** Start AVAILABLE DATA **

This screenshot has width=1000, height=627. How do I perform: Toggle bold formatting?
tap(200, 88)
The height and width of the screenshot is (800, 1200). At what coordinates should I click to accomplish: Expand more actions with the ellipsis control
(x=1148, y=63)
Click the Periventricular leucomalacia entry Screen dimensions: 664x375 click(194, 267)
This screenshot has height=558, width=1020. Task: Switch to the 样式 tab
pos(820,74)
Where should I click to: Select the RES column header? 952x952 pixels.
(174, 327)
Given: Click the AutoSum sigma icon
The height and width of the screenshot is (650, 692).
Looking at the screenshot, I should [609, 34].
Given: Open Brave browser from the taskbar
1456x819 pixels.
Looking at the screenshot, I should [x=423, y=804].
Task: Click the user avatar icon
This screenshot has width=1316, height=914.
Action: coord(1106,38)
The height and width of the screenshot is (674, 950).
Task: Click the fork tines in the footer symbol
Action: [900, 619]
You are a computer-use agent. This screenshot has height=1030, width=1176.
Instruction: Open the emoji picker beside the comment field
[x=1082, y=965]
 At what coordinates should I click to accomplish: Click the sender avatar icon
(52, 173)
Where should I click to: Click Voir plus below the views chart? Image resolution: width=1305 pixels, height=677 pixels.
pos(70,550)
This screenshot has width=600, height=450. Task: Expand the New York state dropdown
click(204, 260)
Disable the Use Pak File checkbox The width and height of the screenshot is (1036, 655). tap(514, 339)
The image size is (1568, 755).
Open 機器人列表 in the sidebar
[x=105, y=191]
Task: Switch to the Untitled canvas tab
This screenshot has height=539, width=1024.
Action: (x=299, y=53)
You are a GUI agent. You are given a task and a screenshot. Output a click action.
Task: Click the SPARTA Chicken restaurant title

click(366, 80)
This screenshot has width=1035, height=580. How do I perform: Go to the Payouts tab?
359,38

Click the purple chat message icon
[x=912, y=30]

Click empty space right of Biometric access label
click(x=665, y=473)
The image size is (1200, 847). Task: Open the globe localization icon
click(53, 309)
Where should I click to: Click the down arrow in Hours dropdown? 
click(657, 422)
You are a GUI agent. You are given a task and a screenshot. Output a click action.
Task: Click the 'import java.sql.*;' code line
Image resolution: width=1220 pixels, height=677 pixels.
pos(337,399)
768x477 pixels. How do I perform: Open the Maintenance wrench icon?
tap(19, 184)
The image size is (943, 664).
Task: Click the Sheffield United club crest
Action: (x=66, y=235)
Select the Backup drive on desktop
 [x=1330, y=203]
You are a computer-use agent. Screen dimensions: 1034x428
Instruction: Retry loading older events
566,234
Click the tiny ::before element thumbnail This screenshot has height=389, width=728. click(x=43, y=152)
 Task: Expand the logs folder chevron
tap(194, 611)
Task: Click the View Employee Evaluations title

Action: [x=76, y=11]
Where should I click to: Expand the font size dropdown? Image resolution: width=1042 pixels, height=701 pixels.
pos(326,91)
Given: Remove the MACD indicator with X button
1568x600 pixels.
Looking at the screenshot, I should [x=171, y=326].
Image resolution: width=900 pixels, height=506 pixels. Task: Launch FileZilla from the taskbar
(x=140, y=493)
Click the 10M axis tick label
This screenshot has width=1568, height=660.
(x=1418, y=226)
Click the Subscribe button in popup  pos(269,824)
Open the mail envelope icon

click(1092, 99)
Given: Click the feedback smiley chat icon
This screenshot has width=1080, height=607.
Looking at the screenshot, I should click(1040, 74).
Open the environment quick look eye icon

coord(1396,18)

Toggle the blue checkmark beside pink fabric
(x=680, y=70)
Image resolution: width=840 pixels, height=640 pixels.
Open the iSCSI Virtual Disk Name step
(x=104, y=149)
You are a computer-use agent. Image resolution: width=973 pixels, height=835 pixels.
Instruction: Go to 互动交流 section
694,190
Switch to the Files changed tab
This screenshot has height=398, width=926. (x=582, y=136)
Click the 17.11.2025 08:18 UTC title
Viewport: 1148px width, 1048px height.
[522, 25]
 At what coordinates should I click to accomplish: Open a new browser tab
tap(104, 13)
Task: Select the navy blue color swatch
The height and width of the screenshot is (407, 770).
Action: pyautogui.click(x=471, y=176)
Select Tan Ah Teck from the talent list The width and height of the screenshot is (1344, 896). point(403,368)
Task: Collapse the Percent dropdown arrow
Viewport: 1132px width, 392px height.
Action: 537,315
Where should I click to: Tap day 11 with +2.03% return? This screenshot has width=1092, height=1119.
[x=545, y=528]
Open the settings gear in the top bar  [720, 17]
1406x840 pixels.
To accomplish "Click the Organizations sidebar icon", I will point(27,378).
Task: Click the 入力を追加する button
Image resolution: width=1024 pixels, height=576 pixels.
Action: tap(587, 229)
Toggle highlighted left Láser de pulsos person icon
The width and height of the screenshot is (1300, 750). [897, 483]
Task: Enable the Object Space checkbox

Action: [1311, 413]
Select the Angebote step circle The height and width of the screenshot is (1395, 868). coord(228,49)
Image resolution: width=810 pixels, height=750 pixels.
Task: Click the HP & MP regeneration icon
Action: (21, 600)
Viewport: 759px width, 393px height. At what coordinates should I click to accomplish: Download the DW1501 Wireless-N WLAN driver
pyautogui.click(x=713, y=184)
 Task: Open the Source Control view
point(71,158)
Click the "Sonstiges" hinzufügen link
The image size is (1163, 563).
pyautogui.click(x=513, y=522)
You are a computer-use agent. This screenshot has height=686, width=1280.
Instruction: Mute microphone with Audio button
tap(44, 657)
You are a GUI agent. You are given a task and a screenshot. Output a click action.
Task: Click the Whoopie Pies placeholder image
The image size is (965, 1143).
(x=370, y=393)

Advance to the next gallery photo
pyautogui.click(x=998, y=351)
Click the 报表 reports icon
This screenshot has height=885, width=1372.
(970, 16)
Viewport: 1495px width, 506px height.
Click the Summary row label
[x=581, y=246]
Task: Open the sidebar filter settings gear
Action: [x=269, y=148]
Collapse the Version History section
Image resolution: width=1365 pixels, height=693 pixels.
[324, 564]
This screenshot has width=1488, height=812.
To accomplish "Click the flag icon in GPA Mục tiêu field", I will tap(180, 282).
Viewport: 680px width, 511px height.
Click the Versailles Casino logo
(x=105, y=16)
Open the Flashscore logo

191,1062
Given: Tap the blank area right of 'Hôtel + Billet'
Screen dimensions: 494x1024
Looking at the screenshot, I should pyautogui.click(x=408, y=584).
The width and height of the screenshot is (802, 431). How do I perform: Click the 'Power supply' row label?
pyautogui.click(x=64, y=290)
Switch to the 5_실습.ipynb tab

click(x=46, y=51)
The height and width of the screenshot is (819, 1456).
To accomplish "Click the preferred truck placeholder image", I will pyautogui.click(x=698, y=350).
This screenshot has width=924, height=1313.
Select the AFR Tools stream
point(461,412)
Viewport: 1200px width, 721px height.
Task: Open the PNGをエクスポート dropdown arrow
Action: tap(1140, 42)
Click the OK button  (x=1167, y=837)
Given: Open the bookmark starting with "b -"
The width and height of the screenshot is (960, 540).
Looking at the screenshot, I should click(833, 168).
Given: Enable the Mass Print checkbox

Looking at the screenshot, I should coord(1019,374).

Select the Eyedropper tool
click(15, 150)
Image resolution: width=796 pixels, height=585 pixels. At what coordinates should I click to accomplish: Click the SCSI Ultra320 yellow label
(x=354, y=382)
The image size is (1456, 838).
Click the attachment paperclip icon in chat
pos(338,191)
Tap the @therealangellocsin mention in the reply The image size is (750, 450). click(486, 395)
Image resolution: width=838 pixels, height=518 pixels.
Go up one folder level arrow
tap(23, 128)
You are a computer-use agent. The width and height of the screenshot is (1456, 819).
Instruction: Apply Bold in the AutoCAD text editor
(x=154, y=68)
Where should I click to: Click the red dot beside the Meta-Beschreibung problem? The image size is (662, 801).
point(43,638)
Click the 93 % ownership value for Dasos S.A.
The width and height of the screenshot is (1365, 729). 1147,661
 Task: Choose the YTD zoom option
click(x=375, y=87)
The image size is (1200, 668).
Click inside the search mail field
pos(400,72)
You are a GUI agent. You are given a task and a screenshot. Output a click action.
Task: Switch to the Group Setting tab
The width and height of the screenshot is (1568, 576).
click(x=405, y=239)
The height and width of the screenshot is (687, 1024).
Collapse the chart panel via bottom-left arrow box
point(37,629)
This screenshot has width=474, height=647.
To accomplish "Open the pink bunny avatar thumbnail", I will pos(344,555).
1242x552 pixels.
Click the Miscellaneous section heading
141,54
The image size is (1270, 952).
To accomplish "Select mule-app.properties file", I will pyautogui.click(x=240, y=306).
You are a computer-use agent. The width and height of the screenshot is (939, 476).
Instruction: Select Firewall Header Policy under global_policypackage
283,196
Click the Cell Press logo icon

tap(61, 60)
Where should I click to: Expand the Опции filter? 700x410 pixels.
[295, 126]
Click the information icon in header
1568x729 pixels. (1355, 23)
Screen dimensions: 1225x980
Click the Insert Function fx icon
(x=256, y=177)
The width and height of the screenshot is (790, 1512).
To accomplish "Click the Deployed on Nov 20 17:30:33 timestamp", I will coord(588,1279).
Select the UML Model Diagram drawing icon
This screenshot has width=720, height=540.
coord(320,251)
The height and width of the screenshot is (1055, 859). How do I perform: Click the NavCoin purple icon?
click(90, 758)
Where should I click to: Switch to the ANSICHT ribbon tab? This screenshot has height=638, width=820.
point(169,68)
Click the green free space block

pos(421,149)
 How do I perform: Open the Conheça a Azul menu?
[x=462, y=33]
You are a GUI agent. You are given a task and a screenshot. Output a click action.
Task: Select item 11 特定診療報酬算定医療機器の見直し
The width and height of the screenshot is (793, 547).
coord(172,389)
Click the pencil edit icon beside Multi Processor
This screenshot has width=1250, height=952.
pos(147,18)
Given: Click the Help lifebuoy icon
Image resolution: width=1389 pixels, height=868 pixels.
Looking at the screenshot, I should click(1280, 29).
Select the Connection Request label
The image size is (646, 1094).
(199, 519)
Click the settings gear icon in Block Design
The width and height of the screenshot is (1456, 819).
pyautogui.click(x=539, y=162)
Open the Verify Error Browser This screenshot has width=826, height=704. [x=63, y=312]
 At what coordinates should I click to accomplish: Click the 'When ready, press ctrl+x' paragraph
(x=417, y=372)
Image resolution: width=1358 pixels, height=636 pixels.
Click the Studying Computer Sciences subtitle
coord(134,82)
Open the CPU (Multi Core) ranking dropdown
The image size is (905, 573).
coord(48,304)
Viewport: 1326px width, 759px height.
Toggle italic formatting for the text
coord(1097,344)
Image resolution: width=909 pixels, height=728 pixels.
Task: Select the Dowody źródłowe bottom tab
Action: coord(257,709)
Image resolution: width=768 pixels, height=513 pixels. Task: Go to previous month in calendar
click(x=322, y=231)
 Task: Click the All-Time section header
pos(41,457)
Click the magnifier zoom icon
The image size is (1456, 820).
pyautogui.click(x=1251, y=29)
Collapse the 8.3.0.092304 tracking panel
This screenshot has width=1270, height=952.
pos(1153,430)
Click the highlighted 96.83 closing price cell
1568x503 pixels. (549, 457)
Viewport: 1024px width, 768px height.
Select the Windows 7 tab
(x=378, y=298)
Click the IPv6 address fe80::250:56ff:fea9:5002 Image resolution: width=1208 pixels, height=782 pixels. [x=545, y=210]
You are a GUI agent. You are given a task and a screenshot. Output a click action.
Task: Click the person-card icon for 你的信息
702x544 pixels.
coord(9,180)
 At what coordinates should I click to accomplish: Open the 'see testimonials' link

** End AVAILABLE DATA **

THE PROBLEM: Duplicate the lines from the one containing "Screen dimensions: 1225x980" up to and including the one containing "(x=256, y=177)".

SOLUTION FOR THIS TASK:
Screen dimensions: 1225x980
Click the Insert Function fx icon
(x=256, y=177)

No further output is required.